助手席には若い女性がいて、道案内をしてくれるのだが、どうにも案内が下手と言うか、タイミングが悪く、交差点ギリギリで、

「あ、この信号右です」

などと言われて、慌てて進路を変えなければならず、運転しながらヒヤヒヤする。

「あの、もう少し早めに案内してもらえませんか」

と言うと、見知らぬ女性は明るい笑顔で、

「そうですよねー、危ないですよねー」

と言うが、全く改まることはない。

交差点が迫ってきて、ここは確か右折じゃなかったか、と思って、

「あの、ここ、右折じゃありませんか」

と、尋ねると、

「あー、そうです、そうです。すみません」

なんの悪びれもなく笑顔で言われて、慌ててハンドルを右に切ると、車は脇道に逸れてしまった。
進んだ先は、雪が積もっていて、この車、タイヤはスタッドレスだったかなあ、とぼんやり考えながら運転していると、ハンドルをとられて、あっという間に車は崖に転落してしまった。

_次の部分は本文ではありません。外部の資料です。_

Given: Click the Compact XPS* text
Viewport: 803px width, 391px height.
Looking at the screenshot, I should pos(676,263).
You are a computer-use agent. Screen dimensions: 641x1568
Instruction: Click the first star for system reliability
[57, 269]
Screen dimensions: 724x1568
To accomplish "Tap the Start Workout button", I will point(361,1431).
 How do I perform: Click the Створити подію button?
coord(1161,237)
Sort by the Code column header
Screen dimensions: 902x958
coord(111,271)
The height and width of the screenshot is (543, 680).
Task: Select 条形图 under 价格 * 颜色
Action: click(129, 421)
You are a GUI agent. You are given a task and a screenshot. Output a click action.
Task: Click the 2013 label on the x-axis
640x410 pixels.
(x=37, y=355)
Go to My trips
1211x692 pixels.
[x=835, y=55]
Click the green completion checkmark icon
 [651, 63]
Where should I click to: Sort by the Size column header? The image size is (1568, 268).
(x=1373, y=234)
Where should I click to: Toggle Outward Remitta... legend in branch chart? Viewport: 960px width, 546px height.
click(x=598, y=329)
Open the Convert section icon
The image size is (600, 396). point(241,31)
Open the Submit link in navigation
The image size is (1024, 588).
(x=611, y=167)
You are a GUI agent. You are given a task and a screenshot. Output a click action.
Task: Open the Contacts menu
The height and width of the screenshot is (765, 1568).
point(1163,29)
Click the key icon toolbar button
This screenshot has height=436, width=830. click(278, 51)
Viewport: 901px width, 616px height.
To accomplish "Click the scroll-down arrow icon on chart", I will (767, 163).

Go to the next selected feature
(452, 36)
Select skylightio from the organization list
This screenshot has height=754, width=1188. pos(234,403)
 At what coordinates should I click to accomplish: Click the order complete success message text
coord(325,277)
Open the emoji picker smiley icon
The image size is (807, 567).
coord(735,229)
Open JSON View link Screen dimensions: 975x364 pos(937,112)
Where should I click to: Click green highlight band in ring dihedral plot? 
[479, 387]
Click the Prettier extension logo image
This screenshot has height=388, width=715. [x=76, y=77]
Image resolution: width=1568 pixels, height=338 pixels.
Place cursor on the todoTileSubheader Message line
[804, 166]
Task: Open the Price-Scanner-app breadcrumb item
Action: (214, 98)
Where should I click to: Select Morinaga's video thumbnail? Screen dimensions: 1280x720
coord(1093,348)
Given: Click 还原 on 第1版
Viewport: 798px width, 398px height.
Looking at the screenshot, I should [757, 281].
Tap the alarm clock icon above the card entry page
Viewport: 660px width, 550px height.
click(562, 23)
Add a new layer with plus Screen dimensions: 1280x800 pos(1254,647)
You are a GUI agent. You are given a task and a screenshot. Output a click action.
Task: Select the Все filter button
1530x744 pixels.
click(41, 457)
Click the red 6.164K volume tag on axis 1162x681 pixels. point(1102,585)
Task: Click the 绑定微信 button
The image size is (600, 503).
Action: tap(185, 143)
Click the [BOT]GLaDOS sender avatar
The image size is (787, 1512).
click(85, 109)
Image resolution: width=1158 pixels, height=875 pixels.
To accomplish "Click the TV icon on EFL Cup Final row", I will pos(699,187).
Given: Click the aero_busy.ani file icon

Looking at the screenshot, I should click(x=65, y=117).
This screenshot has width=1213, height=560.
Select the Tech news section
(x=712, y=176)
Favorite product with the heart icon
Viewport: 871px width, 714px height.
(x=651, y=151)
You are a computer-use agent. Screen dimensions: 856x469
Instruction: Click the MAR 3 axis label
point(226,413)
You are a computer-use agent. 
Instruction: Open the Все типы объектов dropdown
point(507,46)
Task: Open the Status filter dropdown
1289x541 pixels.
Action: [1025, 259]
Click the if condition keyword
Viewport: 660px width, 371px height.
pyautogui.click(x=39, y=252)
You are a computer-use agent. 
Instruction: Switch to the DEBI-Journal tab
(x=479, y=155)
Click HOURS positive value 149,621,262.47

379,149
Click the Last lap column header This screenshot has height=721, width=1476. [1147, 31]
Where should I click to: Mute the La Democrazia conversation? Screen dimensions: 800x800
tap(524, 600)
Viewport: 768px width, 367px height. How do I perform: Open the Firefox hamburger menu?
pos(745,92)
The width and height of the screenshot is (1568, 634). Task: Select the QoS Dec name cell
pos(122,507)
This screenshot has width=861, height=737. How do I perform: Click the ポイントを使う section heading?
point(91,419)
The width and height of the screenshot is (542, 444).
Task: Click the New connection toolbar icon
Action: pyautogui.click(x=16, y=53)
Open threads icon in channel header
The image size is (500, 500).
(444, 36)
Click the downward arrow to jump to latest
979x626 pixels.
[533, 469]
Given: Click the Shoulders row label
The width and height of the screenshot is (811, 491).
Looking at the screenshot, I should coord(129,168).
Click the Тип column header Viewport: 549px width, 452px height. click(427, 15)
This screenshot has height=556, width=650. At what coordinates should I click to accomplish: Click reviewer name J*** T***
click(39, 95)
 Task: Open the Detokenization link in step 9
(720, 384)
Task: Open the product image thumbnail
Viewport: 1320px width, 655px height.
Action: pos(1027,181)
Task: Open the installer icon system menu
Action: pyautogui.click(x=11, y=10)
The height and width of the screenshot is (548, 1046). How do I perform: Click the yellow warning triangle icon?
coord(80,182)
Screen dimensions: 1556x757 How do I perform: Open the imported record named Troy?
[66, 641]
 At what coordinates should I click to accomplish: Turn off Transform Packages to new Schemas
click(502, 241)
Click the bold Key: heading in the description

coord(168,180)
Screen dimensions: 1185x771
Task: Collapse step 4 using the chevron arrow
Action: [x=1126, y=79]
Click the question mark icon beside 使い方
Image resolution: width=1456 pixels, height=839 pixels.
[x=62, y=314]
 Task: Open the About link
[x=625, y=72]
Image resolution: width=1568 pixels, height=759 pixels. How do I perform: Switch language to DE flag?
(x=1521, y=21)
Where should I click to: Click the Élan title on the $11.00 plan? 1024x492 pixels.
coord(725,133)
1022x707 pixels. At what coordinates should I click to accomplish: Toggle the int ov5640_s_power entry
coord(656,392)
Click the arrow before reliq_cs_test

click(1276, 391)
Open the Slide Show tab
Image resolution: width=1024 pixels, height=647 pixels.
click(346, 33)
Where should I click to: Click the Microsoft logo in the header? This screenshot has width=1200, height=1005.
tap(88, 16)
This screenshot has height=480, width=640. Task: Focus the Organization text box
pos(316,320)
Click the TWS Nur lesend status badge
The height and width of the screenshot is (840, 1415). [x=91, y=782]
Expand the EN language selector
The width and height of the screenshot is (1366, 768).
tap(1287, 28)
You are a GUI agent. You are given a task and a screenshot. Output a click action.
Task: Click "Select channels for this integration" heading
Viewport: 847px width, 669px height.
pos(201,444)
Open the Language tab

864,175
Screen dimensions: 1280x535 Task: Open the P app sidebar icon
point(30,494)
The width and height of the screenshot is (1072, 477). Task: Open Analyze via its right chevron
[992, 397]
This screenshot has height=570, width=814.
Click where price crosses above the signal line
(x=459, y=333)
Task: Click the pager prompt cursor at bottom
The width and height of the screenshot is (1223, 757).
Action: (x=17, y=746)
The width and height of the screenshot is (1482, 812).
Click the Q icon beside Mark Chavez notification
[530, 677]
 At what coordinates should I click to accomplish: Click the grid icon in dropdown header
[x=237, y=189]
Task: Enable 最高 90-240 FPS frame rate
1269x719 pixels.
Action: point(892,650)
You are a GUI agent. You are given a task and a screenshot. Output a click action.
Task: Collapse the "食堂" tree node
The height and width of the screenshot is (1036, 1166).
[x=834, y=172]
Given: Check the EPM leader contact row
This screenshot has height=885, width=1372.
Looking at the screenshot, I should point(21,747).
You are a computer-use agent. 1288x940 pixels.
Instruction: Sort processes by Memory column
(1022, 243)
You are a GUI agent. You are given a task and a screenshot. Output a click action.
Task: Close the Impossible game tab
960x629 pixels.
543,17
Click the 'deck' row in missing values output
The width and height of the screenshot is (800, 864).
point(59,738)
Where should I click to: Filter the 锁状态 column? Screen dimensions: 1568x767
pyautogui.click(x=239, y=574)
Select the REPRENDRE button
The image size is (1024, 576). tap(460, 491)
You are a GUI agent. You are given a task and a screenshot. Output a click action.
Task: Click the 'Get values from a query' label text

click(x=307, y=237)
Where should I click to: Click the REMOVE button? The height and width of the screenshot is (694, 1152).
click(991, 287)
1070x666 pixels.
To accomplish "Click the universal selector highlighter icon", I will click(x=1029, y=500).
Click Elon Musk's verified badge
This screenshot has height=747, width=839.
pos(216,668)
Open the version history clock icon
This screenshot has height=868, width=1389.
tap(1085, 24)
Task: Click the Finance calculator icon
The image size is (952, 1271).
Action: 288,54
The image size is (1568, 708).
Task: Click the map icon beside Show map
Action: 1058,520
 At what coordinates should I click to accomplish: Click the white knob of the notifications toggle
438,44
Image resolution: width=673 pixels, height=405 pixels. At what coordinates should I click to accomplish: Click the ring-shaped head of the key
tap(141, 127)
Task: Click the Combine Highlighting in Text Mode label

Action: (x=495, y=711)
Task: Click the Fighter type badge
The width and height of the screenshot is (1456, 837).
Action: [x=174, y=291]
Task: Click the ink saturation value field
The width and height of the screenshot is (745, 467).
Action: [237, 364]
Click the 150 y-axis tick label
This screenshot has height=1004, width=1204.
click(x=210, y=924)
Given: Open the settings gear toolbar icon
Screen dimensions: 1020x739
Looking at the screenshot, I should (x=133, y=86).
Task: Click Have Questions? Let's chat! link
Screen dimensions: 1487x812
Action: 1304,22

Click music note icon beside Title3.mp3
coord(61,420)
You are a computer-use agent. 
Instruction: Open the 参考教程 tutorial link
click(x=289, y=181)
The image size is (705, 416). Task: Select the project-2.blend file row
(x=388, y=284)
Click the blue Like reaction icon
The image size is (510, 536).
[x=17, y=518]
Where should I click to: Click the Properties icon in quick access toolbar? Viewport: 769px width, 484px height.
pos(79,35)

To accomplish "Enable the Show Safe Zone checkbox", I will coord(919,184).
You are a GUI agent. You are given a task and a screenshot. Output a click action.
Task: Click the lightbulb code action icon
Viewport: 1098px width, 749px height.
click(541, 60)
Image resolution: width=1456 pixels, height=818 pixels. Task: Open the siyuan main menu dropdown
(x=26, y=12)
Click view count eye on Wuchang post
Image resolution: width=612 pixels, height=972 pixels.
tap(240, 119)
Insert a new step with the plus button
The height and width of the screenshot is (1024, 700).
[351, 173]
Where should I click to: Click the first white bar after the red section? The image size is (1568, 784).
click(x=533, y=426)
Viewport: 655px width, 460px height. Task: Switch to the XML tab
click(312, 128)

「わー、どうしましょう。ちょっと妹に電話してみますね」

助手席の女性は、こんな状況でも笑顔を絶やさず、携帯を取り出すと電話を始めた。

「もしもし?実は今事故っちゃって、え?ちょうどニュースで見たって?え?なに?どう言うこと?私たち、死んじゃってるの?」

女性は電話を切ると、困ったような、それでも笑顔のまま、こちらを振り返り、

「どうしましょう。私たち事故で死んじゃったみたいです」

どうしましょうって…どうにもならないじゃないか。

壊れた車と、降りしきる雪をぼんやりと眺めながら途方に暮れていた。